This article refers to: http://tonl.iteye.com/blog/1918245
Python version: 2.7 64bit window version;
Download python:http://www.python.org/getit/
Python 2.7.5 Windows x86-64 Installer (Windows Amd64/intel 64/x86-64 binary [1]--does not include source) for installation:
First write the following spider.py script:
#-*-Coding:utf-8-*-#import urllib2 from urllib import urlopen import OS import sys class Spider:
"" "Download Web site from the given file" "Def __init__ (Self,filename,downloadpath):" "
init the filename, if the filename is not raise a error ' "' If not os.path.isfile (filename):
print ' The given file does not exist,the program'll exit ' Sys.exit (0) Else: Self.fname=filename if not Os.path.isdir (downloadpath): print ' Given download path does not
exist, the programe'll exit ' Else:self.dpath=downloadpath def download (self): "" Download the Web site from the given file by line "" Fp=open (Self.fname, ' R ') while T
Rue:line=fp.readline () If not line:break if ' HTML ' in line: Tempname=filter (str.isalnum,line). Replace (' HTML ', '. html ') Else:tempname=filter (str.isalnum,line) + '. html ' self.download_html (line,self.dpath+ ' \ +tempname) fp.close () def download_html
(self,website,filename): "" "Download the HTML by the given Web site and save to name" "
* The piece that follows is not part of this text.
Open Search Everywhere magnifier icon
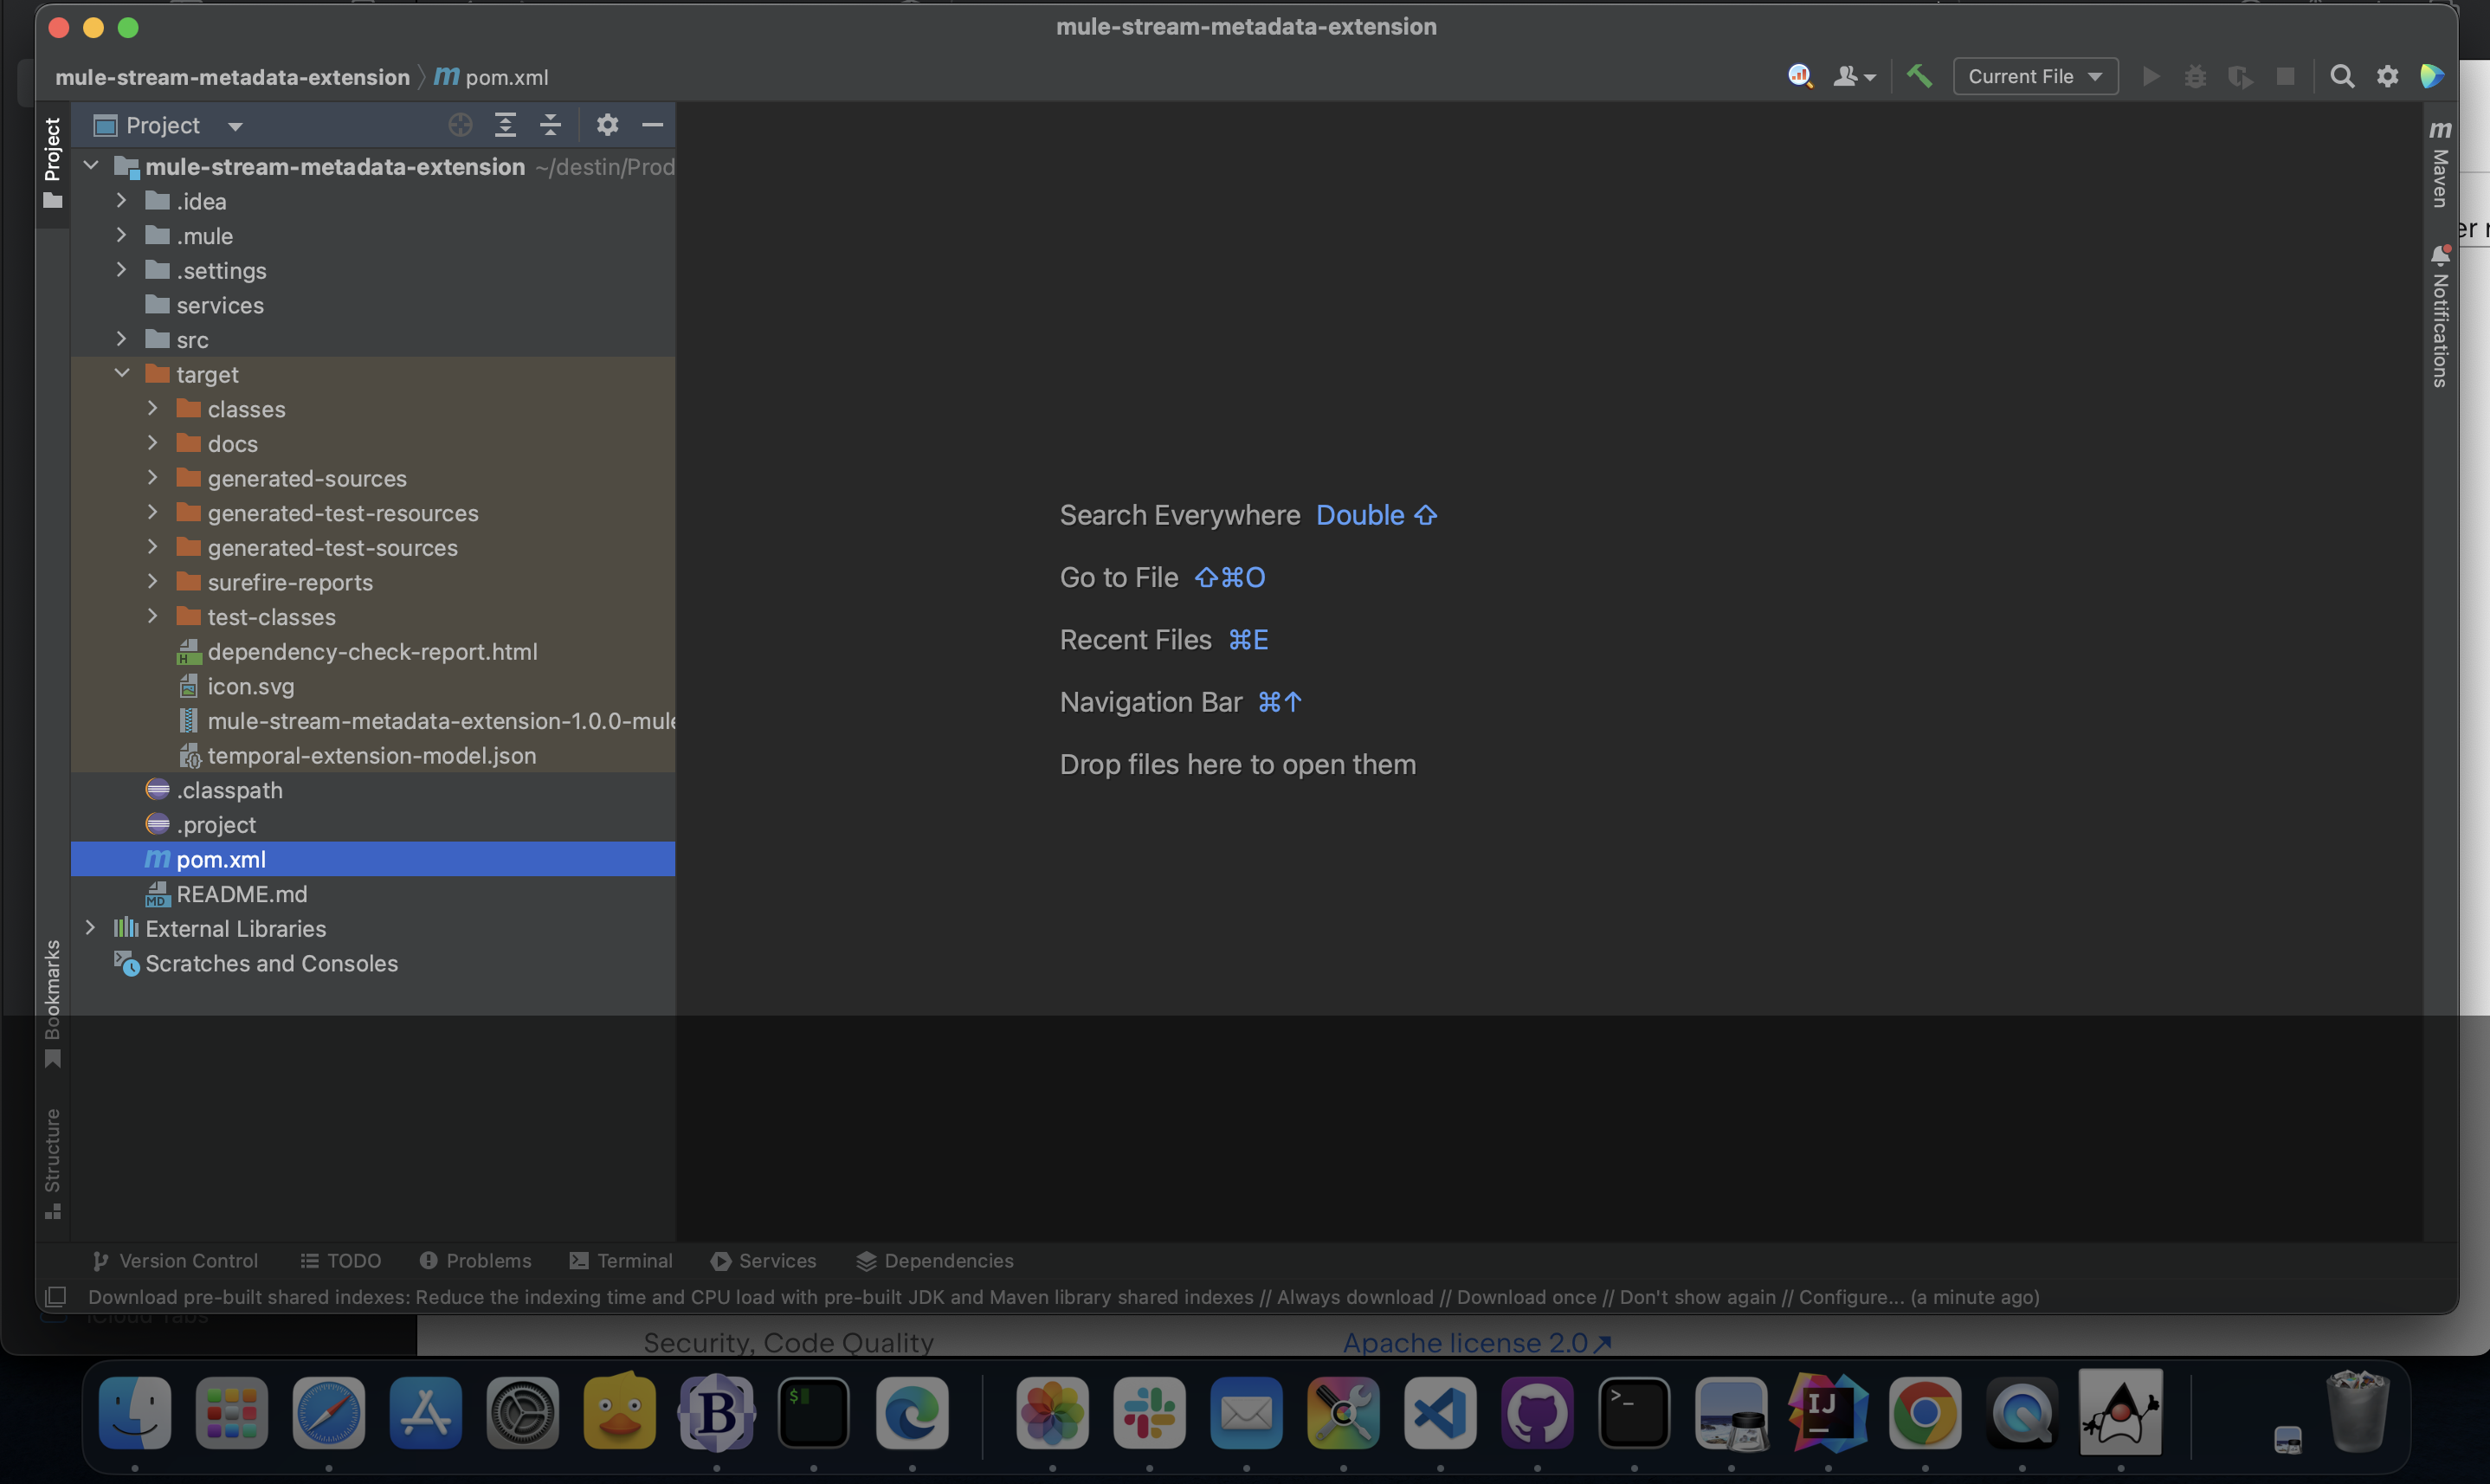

Response=urlopen (website) data=response.read () fp=file (filename, ' A + ') fp.write (data) Fp.close () def test (): "" "" Test Program "" Filename=sys.argv[1] Downloadpath=s YS.ARGV[2] Spider=spider (Filename,downloadpath) spider.download () If __name__ = ' __main__ ': Test ()
The above script, to enter two parameters, one is to download the page address file, format generally as follows (Websites.txt):
See more highlights of this column: http://www.bianceng.cnhttp://www.bianceng.cn/Programming/Java/
http://blog.csdn.net/fansy1990
http://www.baidu.com
Another parameter is the location where the downloaded Web page is stored.
You can then run at the command line:
Python d:\\spider.py d:\\websites.txt d:\\download_tmp
Then go to the download_tmp under D disk to find the downloaded file, if found, then the configuration is correct;
Finally write the following Java program, you need to import Jython-*.jar package (LZ download is 2.2):
Package test;
Import java.io.IOException;
public class Pytest {
/**
* @param args
* @throws ioexception *
@throws interruptedexception
* * Public
static void Main (string[] args) throws IOException, interruptedexception {
String py_path= "d:\\ spider.py ";
String websites= "D:\\websites.txt";
String outdir= "d:\\tmp";
Process pr=runtime.getruntime (). EXEC ("python" +py_path+ "" +websites+ "" +outdir);
Pr.waitfor ();
System.out.println ("Done ...");
}
To run the above command, you need to set the environment attribute in Eclipse, add a path variable, and the value is the Python installation directory;
After running, you will be prompted:
*sys-package-mgr*: Can ' t create package cache dir, *jython-2.2.jar\cachedir\packages '
This can be used without control and will not affect the program running.